Gold prices edged lower on Monday as the dollar held steady, with traders eyeing monthly US jobs data to gauge the health of the labour market.
Spot gold fell 0.2% to $1,809.21 per ounce by 0137 GMT. Prices retreated from a two-week peak in the previous session after the dollar recovered.
However, the greenback was down 0.8% last week, its worst weekly performance in over two months.
US gold futures fell 0.1% to $1,814.90.
The Federal Reserve should start reducing its $120 billion in monthly bond purchases this fall and cut them “fairly rapidly” so the program ends in the first months of 2022 and paves the way for an interest rate increase that year if needed, St. Louis Fed president James Bullard said on Friday.
Bullard’s comments came after Chair Jerome Powell‘s reassurance that a rate hike was not on the cards for the time being.
China’s factory activity expanded in July at the slowest pace in 17 months amid higher raw material costs and extreme weather, adding to concerns about a slowdown in the world’s second-biggest economy.
Top US infectious disease expert Dr.
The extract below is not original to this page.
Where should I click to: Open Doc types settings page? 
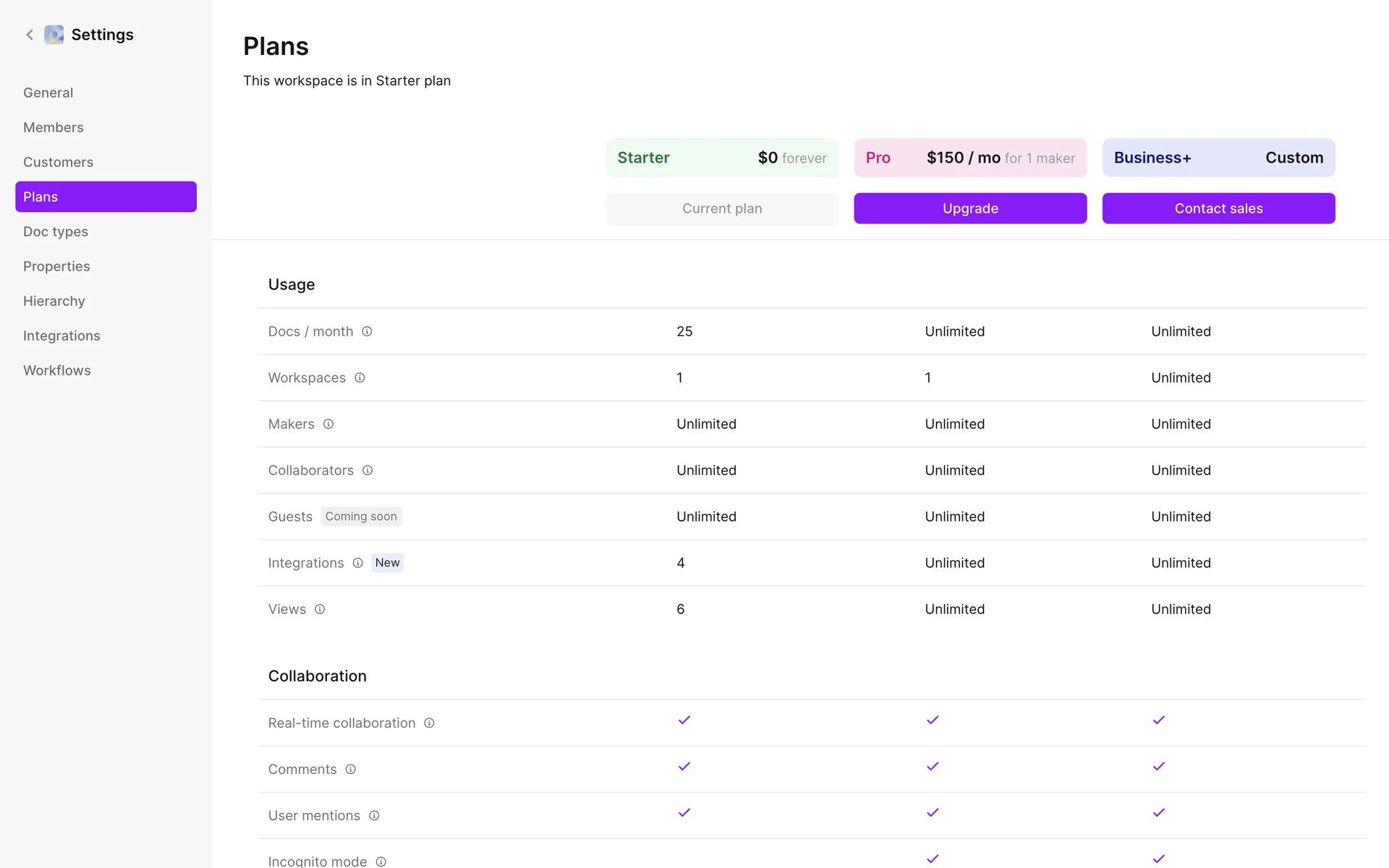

Anthony Fauci warned on Sunday “things are going to get worse” with a rise in virus cases, mostly among the unvaccinated.
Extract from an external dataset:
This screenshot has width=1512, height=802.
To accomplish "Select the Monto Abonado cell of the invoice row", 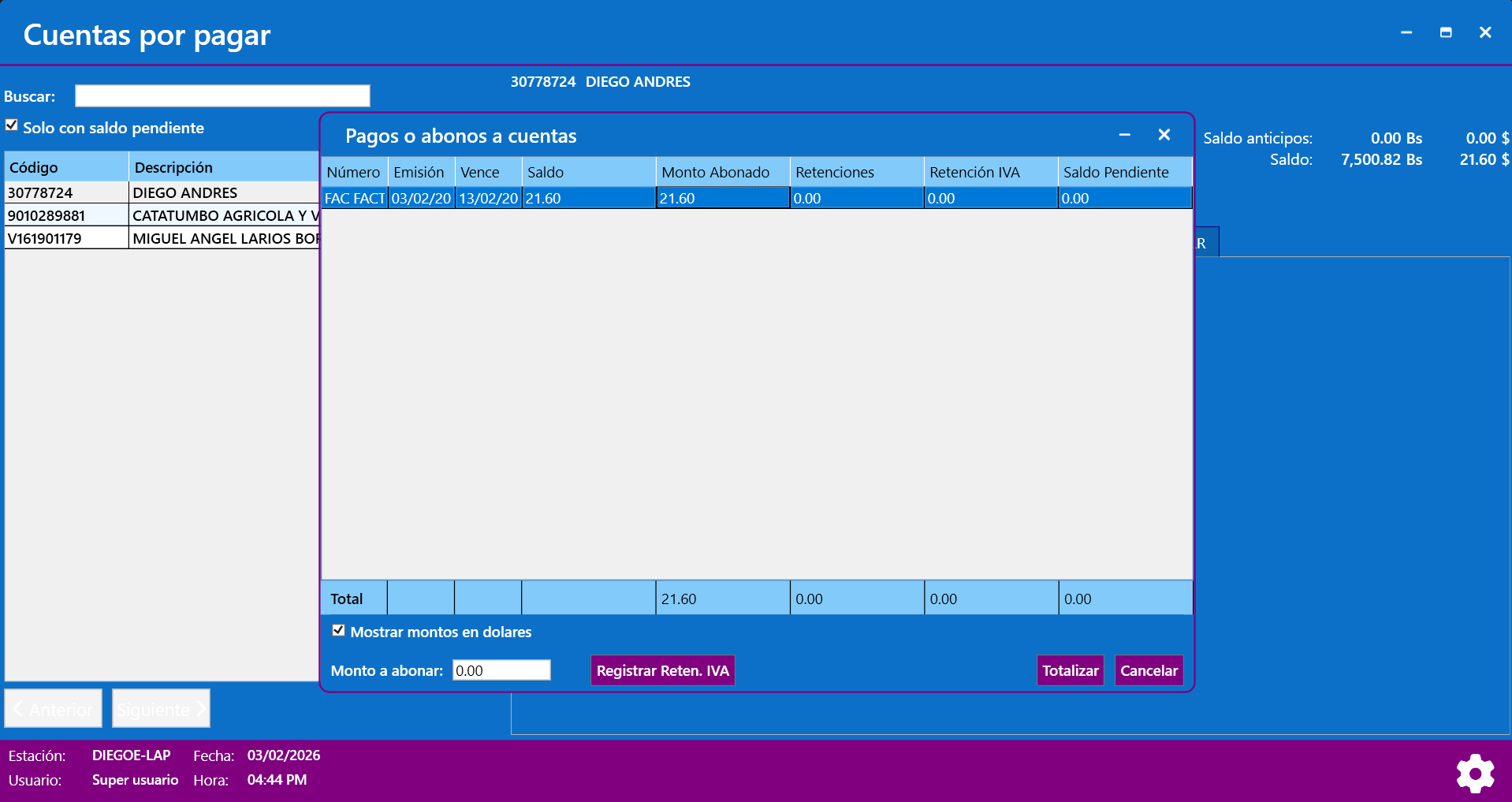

Asia saw a jump in COVID-19 cases on Saturday, mostly driven by the highly transmissible Delta variant of the disease.
Physical gold demand was subdued in India last week as rising prices discouraged retail purchases, while top consumer China saw some safety buying, though jewellery sales were dull.
Speculators cut their net-long positions in COMEX gold and silver in the week ended July 27, data from the US Commodity Futures Trading Commission showed.
Silver fell 0.4% to $25.37 per ounce, palladium rose 0.1% to $2,664.34, while platinum gained 0.6% to $1,054.72.